The subject of this short blog is, why has diabetes care been regarded as ‘crowd control’ by many services & healthcare professionals?  Let me unpack my ideas…

My specific diabetes training began with some wonderful, inspirational bosses in a service which was nationally and internationally regarded.  I learned so much from them.  Yet there were aspects of the service which lacked any kind of compassion, dignity or respect.

Picture the scene, NHS in the 1980s. The clinics were truly enormous. No, I’m remembering it all wrong… they were humongous.  The waiting area resembled an aircraft hanger with rows of people seemingly as far as the eye could see.  The timing for the clinic was… well, a movable feast.  It was a war of attrition – who would crack first?

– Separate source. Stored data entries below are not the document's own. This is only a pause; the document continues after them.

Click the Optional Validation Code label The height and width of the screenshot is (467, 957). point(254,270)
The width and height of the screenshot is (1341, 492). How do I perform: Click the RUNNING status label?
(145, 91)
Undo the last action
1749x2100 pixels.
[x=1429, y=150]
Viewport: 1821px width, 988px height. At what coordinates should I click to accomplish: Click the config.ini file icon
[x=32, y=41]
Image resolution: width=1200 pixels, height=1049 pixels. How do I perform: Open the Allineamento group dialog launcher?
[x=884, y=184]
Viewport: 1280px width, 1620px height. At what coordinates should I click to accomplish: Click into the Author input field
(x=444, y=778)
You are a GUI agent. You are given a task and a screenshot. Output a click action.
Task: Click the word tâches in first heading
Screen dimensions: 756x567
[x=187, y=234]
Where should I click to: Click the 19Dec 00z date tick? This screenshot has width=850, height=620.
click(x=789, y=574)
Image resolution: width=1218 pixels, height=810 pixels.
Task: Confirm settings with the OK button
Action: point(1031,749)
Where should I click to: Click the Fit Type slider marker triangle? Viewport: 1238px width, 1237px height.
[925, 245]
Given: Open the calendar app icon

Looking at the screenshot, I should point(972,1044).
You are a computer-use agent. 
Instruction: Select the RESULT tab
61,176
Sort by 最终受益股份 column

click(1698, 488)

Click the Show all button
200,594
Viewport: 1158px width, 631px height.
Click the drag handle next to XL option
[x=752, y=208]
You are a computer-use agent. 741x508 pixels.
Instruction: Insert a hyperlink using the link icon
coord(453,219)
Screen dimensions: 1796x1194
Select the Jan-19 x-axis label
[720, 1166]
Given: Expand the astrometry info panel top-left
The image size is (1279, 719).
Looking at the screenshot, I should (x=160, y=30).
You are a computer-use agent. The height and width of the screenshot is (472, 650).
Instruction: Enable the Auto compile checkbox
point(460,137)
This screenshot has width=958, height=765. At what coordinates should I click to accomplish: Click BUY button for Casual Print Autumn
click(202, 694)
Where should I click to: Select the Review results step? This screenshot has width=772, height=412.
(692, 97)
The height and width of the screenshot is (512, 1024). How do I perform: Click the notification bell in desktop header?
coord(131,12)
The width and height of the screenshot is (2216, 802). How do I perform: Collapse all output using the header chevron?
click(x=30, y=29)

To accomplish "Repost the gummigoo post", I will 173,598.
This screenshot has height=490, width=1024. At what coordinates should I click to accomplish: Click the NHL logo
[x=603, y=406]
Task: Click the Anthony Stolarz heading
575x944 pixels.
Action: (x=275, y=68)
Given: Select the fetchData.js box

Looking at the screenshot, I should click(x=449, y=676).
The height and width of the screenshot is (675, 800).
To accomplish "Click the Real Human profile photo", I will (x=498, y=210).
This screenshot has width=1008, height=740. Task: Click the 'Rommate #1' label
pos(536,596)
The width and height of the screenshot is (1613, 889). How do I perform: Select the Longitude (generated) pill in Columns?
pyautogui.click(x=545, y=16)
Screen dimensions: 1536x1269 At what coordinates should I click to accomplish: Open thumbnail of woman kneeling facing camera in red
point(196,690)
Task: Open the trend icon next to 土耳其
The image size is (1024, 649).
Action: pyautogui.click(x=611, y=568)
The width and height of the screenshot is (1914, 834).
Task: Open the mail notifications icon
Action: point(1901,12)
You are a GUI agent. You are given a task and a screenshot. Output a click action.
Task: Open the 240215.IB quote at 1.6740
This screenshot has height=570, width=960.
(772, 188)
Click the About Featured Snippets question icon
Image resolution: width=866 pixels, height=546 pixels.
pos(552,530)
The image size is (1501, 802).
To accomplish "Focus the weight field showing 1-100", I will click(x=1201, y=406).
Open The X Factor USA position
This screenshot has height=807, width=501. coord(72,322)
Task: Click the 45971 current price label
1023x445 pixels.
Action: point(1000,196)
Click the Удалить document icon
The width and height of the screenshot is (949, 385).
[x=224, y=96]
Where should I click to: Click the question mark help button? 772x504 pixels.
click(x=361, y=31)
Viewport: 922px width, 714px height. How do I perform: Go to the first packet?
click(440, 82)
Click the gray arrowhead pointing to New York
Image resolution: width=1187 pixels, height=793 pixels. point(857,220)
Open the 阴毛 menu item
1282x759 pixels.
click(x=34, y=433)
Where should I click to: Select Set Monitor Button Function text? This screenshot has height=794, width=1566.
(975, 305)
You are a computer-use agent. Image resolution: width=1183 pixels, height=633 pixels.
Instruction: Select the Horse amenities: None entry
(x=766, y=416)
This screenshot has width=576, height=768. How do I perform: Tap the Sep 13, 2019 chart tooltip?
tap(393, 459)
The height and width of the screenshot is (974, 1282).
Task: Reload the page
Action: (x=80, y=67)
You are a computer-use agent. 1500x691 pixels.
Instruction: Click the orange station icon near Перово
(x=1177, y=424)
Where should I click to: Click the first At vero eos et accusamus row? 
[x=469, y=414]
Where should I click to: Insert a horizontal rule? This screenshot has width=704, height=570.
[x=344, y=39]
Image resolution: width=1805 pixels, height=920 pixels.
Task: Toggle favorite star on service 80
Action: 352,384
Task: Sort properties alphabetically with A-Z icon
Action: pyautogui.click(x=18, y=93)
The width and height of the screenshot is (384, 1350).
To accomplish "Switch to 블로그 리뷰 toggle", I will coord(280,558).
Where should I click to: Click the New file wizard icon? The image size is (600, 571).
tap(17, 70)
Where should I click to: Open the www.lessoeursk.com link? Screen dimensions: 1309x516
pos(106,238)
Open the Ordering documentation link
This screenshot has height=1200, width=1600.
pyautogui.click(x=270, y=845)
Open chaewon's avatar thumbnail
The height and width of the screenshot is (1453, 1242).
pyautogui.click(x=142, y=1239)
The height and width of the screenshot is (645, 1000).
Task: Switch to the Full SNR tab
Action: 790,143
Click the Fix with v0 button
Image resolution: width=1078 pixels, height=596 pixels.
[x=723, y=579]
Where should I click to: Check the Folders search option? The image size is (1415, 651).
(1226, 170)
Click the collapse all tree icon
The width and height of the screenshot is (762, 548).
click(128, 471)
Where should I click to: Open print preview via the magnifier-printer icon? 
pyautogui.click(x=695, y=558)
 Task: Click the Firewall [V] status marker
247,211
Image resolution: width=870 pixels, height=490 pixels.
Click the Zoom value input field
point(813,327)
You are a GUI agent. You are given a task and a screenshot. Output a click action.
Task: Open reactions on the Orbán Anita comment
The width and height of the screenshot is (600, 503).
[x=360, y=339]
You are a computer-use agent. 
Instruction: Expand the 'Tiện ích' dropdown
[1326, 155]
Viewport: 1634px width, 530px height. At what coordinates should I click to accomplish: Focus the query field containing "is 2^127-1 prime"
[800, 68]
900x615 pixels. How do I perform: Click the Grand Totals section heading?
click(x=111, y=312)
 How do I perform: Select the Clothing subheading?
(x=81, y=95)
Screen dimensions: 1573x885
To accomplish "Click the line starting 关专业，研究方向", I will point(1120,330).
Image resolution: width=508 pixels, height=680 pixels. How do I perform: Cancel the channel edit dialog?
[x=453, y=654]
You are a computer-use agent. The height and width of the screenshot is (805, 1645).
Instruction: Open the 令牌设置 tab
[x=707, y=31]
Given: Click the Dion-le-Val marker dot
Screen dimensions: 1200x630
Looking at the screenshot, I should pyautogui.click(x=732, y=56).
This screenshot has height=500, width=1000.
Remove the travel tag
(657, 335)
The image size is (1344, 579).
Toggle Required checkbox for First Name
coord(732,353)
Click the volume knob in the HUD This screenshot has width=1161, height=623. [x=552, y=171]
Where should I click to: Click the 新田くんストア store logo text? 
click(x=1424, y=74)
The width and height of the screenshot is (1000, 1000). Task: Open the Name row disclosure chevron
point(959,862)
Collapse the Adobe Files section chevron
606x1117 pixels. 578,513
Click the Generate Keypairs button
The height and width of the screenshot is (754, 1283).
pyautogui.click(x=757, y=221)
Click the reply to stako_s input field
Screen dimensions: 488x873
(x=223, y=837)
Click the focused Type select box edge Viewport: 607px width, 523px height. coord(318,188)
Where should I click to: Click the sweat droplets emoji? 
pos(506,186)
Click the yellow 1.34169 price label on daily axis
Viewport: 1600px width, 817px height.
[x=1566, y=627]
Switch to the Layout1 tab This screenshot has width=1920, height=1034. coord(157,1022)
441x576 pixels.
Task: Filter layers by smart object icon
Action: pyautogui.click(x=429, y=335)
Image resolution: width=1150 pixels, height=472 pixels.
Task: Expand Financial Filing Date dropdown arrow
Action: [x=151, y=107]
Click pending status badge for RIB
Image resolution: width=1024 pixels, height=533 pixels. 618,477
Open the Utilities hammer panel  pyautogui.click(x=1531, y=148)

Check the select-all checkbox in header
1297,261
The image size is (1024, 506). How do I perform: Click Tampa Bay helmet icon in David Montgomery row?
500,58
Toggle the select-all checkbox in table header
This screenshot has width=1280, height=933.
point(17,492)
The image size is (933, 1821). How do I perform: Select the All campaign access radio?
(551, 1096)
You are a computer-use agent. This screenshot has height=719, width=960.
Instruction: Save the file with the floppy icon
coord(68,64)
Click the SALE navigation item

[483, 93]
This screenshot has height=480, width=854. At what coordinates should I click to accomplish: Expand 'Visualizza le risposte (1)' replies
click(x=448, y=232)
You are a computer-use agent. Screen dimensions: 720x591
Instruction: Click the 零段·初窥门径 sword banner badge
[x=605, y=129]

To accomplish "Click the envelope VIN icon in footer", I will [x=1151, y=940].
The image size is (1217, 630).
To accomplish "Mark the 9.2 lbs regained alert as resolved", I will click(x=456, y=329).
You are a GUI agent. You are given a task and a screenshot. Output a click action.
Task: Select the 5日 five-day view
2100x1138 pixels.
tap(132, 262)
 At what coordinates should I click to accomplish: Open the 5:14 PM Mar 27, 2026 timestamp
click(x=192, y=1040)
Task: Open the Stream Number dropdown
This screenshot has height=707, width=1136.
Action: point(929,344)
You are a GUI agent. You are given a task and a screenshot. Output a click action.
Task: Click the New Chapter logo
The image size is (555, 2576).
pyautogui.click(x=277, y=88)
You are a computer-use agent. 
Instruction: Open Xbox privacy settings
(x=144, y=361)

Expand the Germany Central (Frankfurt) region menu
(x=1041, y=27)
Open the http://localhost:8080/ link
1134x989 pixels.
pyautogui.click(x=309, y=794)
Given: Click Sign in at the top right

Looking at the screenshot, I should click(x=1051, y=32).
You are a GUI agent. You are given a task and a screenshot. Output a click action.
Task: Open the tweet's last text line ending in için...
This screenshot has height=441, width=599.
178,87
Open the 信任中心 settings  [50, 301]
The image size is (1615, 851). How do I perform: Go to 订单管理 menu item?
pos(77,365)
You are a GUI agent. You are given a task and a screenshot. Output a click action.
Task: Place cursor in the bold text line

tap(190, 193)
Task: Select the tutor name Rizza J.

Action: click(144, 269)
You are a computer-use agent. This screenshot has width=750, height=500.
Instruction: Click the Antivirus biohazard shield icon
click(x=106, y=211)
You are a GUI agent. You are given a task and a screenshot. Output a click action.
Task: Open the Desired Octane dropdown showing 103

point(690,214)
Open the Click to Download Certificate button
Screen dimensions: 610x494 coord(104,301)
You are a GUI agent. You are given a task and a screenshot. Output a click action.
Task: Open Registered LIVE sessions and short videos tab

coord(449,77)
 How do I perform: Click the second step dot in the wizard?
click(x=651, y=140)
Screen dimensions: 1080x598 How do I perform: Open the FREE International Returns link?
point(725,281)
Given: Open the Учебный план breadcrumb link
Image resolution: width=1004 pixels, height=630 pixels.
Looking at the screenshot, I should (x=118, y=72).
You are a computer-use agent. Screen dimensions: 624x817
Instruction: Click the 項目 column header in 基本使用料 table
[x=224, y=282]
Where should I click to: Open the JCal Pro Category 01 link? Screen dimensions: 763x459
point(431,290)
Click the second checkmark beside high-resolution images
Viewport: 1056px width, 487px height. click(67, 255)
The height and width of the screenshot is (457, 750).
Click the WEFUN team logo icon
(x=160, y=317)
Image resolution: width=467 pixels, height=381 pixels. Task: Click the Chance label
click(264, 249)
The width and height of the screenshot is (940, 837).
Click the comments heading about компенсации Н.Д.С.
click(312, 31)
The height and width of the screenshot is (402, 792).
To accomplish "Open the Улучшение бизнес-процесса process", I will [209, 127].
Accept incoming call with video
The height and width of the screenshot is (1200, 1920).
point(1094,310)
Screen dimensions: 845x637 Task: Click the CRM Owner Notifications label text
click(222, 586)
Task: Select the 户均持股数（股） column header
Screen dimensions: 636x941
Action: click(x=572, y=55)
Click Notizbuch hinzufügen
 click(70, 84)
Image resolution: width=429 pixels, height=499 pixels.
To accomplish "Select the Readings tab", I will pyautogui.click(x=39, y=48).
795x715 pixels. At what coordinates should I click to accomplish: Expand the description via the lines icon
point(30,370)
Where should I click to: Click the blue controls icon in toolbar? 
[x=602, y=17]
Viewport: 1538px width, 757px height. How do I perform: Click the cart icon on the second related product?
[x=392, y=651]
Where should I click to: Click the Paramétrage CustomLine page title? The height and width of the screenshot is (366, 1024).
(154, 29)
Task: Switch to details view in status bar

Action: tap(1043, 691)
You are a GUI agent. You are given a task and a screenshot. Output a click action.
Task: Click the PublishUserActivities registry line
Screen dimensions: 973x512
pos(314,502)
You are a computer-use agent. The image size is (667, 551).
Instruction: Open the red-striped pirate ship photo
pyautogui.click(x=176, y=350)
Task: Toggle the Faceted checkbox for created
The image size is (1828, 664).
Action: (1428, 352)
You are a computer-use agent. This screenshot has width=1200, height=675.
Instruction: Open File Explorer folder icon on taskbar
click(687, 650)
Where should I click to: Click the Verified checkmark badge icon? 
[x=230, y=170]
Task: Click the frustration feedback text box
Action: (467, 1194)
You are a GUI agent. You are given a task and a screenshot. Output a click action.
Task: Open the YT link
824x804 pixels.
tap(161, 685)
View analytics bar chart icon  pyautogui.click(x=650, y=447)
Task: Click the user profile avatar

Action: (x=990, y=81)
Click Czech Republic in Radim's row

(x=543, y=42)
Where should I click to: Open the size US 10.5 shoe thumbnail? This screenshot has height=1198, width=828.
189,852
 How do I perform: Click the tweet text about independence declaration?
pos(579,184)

Would people with diabetes get fed up and go home at 7 PM, or would they,  despite disapproving looks from the clinic staff, remain bloody minded and stay to the bitter end?

When it was your turn to be seen consultations were held in an open plan space (designed, perhaps for minor surgery, very stark and clinical) with several desks, simple plastic chairs (just one for the patient, no relatives or friends were allowed) and no privacy at all.  As a very junior doctor I remember finding it surreal when a patient across the room, hard of hearing, was having such a loud consultation with their doctor that my patient and I just had to wait until they had finished.

Talking to an ex-diabetes specialist nurse who worked at one of the U.K.’s first dedicated diabetes centres, our patients ‘didn’t know they were born’… At their institution, the doctor sat at the desk in their white coat; whilst there was a chair for the patient, this was pushed in hard under the desk.

Woe-betides anyone who dared pull the chair out and actually sat down…

last see dad

When I was on-call, one of my first evening jobs was to prescribe insulin for every patient in the hospital who needed it.  Probably 75-90% were on fixed-mixture insulins, names like Protophane (still used in Europe I believe). Looking back on those days, it seems so crazy that the most junior doctor in the hospital was being asked to make prescribing decisions about the most dangerous types of drugs (this was also true for warfarin and for a drug called heparin, gladly safer versions of heparin are now in more widespread use).  On each ward I would be presented with a stack of insulin prescription charts along with glucose test result-charts.  There was no sense of what type of diabetes the person had, nor the context (i.e. what was expected of their diabetes control, glucose would be higher during infection for example).

total wipeout


Here I am, attempting to make it through all my insulin prescription-jobs, before I could go and get something to eat after a long day at work… well, forgive me for using artistic license on that.  Did I ever ‘fall in the water’?  In-hospital hypoglycaemia rates suggest I frequently did…

When I became a consultant, I was determined that this would not continue.  Gladly my colleagues and I had the full support of our organisation in changing things.  That said, there still seems to be a belief the doctors and nurses should be measured by how many patients they can process in a session. That kind of thinking gives me my title for this blog, attributed to Jack Cohen, founder of Tesco’s.  Such an approach “sells people cheap“.

Our aim must be quality diabetes services, but most of the quality is around compassion, dignity and respect.  There is no point in being the sharpest tool in the box if all you do is to cut human relationships into ribbons.

In my opinion, there is only one show in town: patient experience.  Everything else we do leads us back to that.